2. Deploy Application (Simple)

# Execute deployment script
./infrastructure/scripts/deploy.sh ${ENVIRONMENT} ${NEW_VERSION}

# Wait for rollout
kubectl rollout status deployment/sparki-engine -n ${NAMESPACE} --timeout=600s
kubectl rollout status deployment/sparki-web -n ${NAMESPACE} --timeout=600s

# Run health checks
./infrastructure/scripts/health-check.sh ${ENVIRONMENT}

3. Deploy with Blue-Green (Recommended for Production)

# Execute blue-green deployment
./infrastructure/scripts/deploy-blue-green.sh ${ENVIRONMENT} ${NEW_VERSION}

# Monitor in Grafana
# Dashboard: Command Center
# Watch: Error Rate, Latency, Pod Status

# Wait 2 hours for stability window

# Success!

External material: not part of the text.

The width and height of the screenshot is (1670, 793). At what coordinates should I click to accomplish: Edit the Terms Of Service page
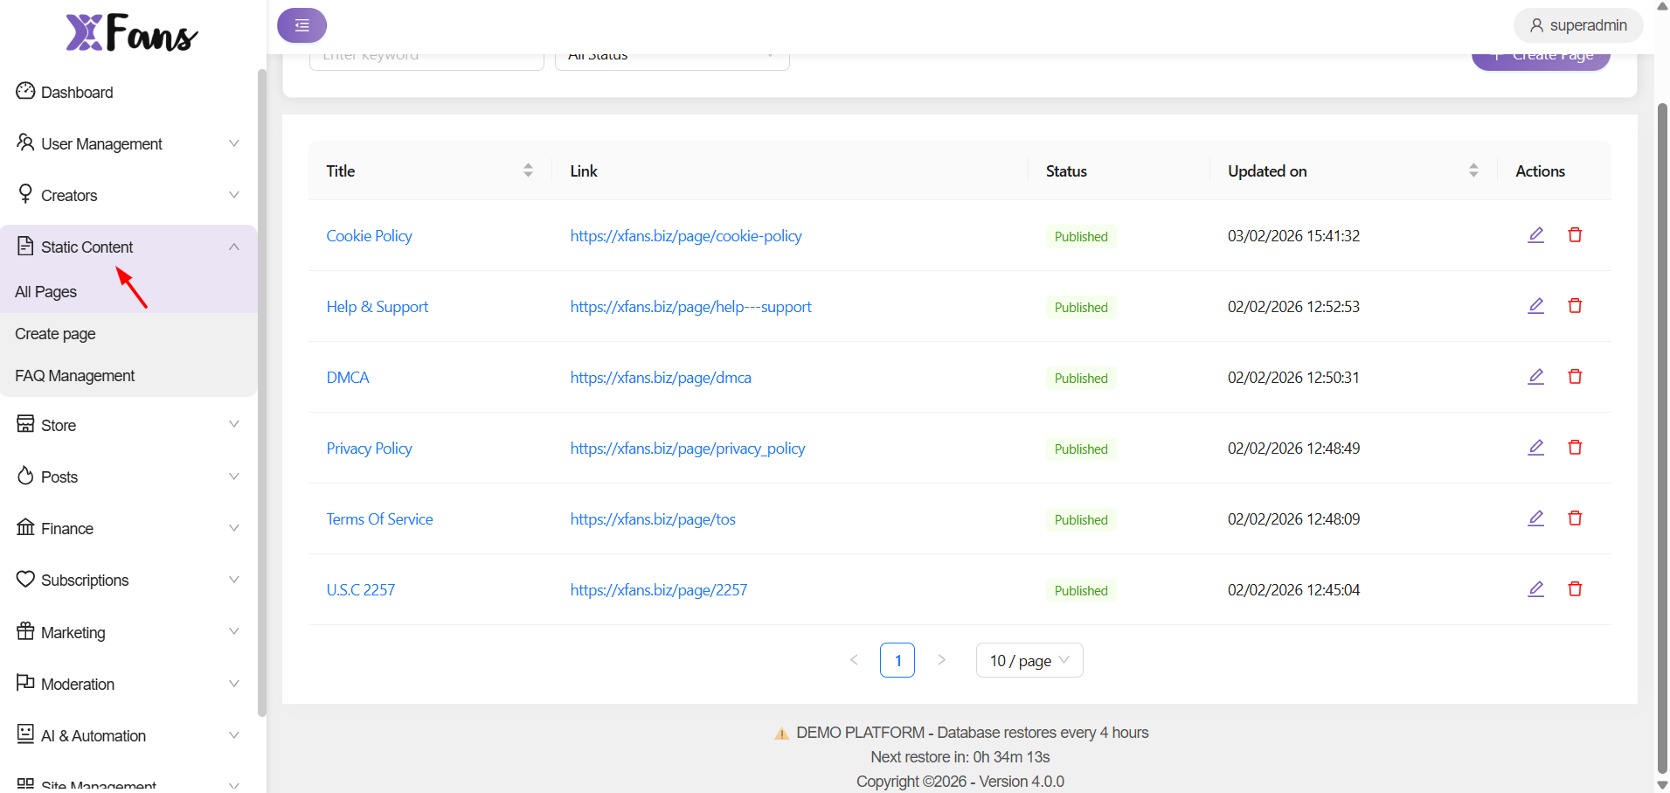click(x=1535, y=518)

Check:
kubectl get pods -n ${NAMESPACE} -o wide
curl http://$(kubectl get svc sparki-engine-lb -n ${NAMESPACE} -o jsonpath='{.status.loadBalancer.ingress[0].hostname}')/health

4. Rollback (Emergency)

# Immediate rollback
./infrastructure/scripts/rollback.sh ${ENVIRONMENT}

# Verify rollback
kubectl rollout status deployment/sparki-engine-blue -n ${NAMESPACE}
./infrastructure/scripts/health-check.sh ${ENVIRONMENT}

# Check logs
kubectl logs deployment/sparki-engine-blue -n ${NAMESPACE} --tail=50

5. Database Operations

View Database Info

# Get RDS endpoint
aws rds describe-db-instances \
  --db-instance-identifier ${PROJECT_NAME}-${ENVIRONMENT} \
  --query 'DBInstances[0].[Endpoint.Address,DBInstanceStatus]'

# Connect to database (from pod)
POD=$(kubectl get pods -n ${NAMESPACE} -l app=sparki-engine -o name | head -1)
kubectl exec -it $POD -n ${NAMESPACE} -- \
  psql -h $DB_HOST -U sparki_admin -d sparki

Run Migrations

# Create migration job
kubectl apply -f - <<EOF
apiVersion: batch/v1
kind: Job
metadata:
  name: db-migration-${NEW_VERSION}
  namespace: ${NAMESPACE}
spec:
  template:
    spec:
      containers:
      - name: migrate
        image: ghcr.io/alexarno/sparki/engine:${NEW_VERSION}
        command: ["./migrate", "up"]
        env:
        - name: DATABASE_URL
          valueFrom:
            secretKeyRef:
              name: db-credentials
              key: url
      restartPolicy: Never
EOF

# Watch migration
kubectl logs -f job/db-migration-${NEW_VERSION} -n ${NAMESPACE}

Backup Database

# Create snapshot
aws rds create-db-snapshot \
  --db-instance-identifier ${PROJECT_NAME}-${ENVIRONMENT} \
  --db-snapshot-identifier ${PROJECT_NAME}-${ENVIRONMENT}-$(date +%Y%m%d-%H%M%S)

# List snapshots
aws rds describe-db-snapshots \
  --db-instance-identifier ${PROJECT_NAME}-${ENVIRONMENT} \
  --query 'DBSnapshots[*].[DBSnapshotIdentifier,CreateTime]'

Restore from Backup

# Create new instance from snapshot
aws rds restore-db-instance-from-db-snapshot \
  --db-instance-identifier ${PROJECT_NAME}-${ENVIRONMENT}-restored \
  --db-snapshot-identifier ${SNAPSHOT_ID}

# Verify restore completed
aws rds describe-db-instances \
  --db-instance-identifier ${PROJECT_NAME}-${ENVIRONMENT}-restored \
  --query 'DBInstances[0].DBInstanceStatus'

6. Cache Operations

Check Redis Health

# Get Redis endpoint
REDIS_ENDPOINT=$(terraform output -raw redis_endpoint)

# Connect from pod
POD=$(kubectl get pods -n ${NAMESPACE} -o name | head -1)
kubectl exec $POD -n ${NAMESPACE} -- \
  redis-cli -h ${REDIS_ENDPOINT} ping

# Check memory usage
kubectl exec $POD -n ${NAMESPACE} -- \
  redis-cli -h ${REDIS_ENDPOINT} info memory

Flush Cache

# WARNING: Clears all cache data

REDIS_ENDPOINT=$(terraform output -raw redis_endpoint)
POD=$(kubectl get pods -n ${NAMESPACE} -o name | head -1)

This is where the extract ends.